To organise as migrants

It is high time for us to organise not for, and not with, but as migrants.

There is nothing new about migration. People have always been on the move, for work, for love, for seeking better lives and in many cases – because home had become ‘the mouth of a shark’ as Banksy has put it.

1kl

Today 250 Million of the world inhabitants permantly live in a country that they were not born in. If migrants were to form their own country, it would be the 5th most populous in the world. Many more people call several places home, and regularly move between them. The last few decades have seen a large increase of these figures, as easier transport and media have spurred global connectivity.

For quite some time, politicians have encouraged such connectivity under the banner of globalisation. There has been the consistent talk of the ‘global village’ in which we were living. At least two generations of children have been brought up to think of themselves as ‘citizens of the world’ in many places of the world.

Real-existing border and economic regimes have always contradicted such idealist claims. Elites may have argued for increased connectivity and the economic benefit it brings, but it is migrants who did the work: taking the alienating, expensive, laborious and often dangerous journeys that would allow them to benefit from and become part of globalisation.

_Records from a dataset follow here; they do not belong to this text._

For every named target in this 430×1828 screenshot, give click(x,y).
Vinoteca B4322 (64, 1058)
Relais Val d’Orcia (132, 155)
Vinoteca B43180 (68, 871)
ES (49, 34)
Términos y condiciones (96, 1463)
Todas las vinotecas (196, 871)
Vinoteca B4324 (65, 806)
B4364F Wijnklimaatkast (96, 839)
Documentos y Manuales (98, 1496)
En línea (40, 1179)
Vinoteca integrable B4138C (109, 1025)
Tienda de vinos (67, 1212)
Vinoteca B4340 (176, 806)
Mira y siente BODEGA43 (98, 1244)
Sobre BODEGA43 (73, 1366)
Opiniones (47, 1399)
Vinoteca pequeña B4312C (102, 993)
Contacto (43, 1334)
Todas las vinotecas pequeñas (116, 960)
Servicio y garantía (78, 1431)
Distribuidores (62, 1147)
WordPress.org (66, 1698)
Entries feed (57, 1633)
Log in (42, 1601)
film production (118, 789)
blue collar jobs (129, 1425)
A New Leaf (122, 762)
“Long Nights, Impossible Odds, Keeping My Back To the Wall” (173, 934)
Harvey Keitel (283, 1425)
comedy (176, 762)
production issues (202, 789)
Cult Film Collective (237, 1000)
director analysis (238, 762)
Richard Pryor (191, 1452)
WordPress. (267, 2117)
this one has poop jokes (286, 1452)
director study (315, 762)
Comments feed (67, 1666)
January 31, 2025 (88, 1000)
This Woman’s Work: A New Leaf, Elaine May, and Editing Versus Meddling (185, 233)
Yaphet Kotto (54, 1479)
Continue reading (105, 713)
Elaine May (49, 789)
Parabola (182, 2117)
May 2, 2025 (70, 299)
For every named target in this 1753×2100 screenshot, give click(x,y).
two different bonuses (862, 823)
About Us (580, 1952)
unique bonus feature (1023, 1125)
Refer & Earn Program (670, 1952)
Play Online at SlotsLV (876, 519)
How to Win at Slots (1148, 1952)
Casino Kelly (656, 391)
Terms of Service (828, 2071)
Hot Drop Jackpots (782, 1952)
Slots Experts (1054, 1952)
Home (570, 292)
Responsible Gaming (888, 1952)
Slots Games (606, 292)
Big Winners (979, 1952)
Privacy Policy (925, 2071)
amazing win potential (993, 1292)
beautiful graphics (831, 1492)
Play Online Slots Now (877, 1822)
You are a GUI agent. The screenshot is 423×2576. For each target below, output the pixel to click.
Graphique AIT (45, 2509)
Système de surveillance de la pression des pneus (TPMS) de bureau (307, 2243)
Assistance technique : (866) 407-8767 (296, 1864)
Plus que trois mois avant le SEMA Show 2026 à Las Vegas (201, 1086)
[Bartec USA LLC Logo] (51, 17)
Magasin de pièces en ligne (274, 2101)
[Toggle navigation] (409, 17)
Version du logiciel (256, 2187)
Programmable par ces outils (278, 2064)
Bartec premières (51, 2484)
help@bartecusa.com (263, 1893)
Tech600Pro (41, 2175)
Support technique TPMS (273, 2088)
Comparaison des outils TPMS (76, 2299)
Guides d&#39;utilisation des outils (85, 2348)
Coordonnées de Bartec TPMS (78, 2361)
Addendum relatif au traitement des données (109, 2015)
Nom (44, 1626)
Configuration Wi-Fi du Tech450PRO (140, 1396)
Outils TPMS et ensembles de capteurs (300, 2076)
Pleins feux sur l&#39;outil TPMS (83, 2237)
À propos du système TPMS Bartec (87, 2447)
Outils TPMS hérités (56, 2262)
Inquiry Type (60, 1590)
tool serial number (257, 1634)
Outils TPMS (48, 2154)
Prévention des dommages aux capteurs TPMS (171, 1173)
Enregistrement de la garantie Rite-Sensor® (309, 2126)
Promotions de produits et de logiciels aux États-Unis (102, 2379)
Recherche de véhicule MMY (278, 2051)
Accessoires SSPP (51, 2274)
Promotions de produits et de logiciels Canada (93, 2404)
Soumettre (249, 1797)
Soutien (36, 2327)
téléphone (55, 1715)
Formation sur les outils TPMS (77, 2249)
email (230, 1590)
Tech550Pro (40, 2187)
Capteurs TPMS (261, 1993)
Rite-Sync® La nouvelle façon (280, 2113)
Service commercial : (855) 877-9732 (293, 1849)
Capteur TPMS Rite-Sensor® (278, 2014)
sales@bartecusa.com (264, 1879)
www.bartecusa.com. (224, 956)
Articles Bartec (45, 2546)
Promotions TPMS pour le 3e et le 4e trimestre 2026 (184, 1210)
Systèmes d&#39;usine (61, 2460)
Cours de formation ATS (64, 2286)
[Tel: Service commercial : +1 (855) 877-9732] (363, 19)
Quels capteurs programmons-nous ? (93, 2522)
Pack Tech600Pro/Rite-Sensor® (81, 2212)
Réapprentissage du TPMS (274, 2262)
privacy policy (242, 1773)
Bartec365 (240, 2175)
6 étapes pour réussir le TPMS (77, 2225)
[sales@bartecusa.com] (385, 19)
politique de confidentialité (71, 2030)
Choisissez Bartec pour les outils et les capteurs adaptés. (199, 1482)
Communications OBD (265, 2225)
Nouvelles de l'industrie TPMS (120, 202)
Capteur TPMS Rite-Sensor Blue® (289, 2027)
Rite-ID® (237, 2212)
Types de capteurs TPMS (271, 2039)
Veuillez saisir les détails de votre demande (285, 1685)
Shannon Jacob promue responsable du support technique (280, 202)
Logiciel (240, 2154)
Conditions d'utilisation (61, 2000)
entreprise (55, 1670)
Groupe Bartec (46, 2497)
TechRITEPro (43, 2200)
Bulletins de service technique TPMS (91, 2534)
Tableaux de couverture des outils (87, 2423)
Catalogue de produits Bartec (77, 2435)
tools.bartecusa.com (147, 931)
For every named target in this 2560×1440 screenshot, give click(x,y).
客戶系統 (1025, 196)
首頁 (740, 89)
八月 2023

There have been many pushes but few successes in making the challenge of migration easier. The EU’s principle of freedom of movement that derives from EU citizenship is one such success. Problematic for the exclusion of those same rights to non-EU citizens, the EU citizenship offers a glimpse of how things should be: Freedom of movement for all.

Cultural Backlash

Today significant parts of the global political leadership openly renounce the trajectory towards more open borders. Both the new UK and US government pursue populist platforms that advocate the re-nationalisation of politics and economics, claiming to have democratic mandates to do so.

There is nothing new about migration, but unfortunately there is nothing new about anti-migrant sentiments either. Many people are afraid of what is strange and what brings change. The vast majority of Trump and Leave voters were motivated less by economics than by what US scholars refer to ‘cultural backlash’, a rejection of the perceived cultural hegemony of liberal and cosmopolitan values. Research on voter preferences in both US elections and in the EU referendum show that anti-migrant sentiments are highly correlated to a specific set of policy preferences, including the rejection of ecological agendas (and the denial of climate change), gay rights, same-sex marriages, and feminism, among others.

The populist right combines those issues via the conspiracy theory of  ‘Cultural Marxism’. UKIP’s leader and Stoke-on-Trent by-election candidate Paul Nuttall regularly evokes the term to describe what he thinks is wrong with the contemporary world. Quite extensive reflections on ‘Cultural Marxism’ can also be found in the writings of the Norwegian right-wing mass murderer Anders Breivik.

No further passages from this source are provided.